I would like to be cremated and have my ashes thrown in the Indian Ocean — left to travel to wherever they will. Left to once again become anonymous, just another in a universe of particles. Each relatively insignificant, nothing, and yet always everything. And that is what I can fathom to truly be a resting place.

I think I’ll take a close walk by this commemoration. Perhaps it will bring new insight and understanding.

For all the victims and their people — peace.

Monday, July 11, 2005

DISattachment

Location is an amazing thing. It can play such profound tricks and games on the mind. Or to be specific, on the mind that chooses to, even momentarily, lose focus. Everything about life is so delicate. Any slight change in the conditions that keep something in one state can significantly alter it. And since change is inevitable, consistency is hard to hold on to.
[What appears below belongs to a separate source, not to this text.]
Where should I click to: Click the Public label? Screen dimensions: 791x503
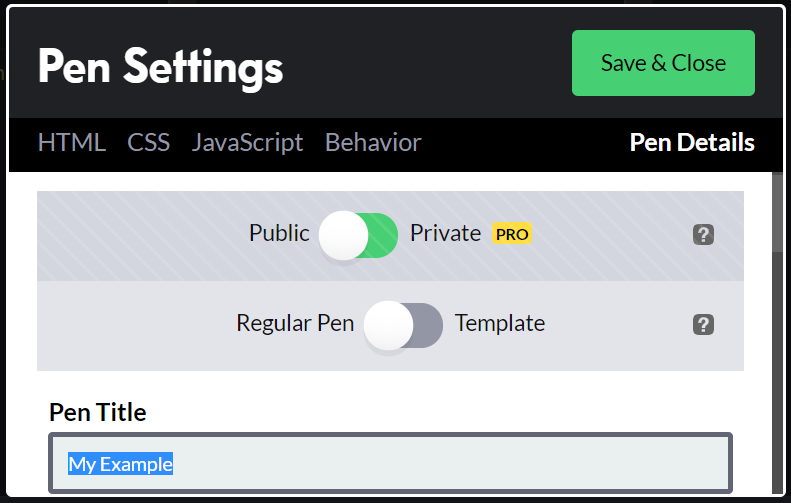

And it all reminds me about the dangers of attachment. Attachment is like a heavy parasite that becomes so much a part of you that you begin to depend on it almost as much as it depends on you. In the spirit of annihilating any and every instance, occurrence, example of this certifiably ludicrous behaviour, I embrace the great unknown knowing that Complacency (Attachment’s favourite vice) will not be able to keep up with me on the journey. I embrace Newness and it’s great mentor Growth. I challenge Nostalgia knowing that she can never bring me down and if anything, will only push me closer to Total Conviction. Always climbing, always breaking through.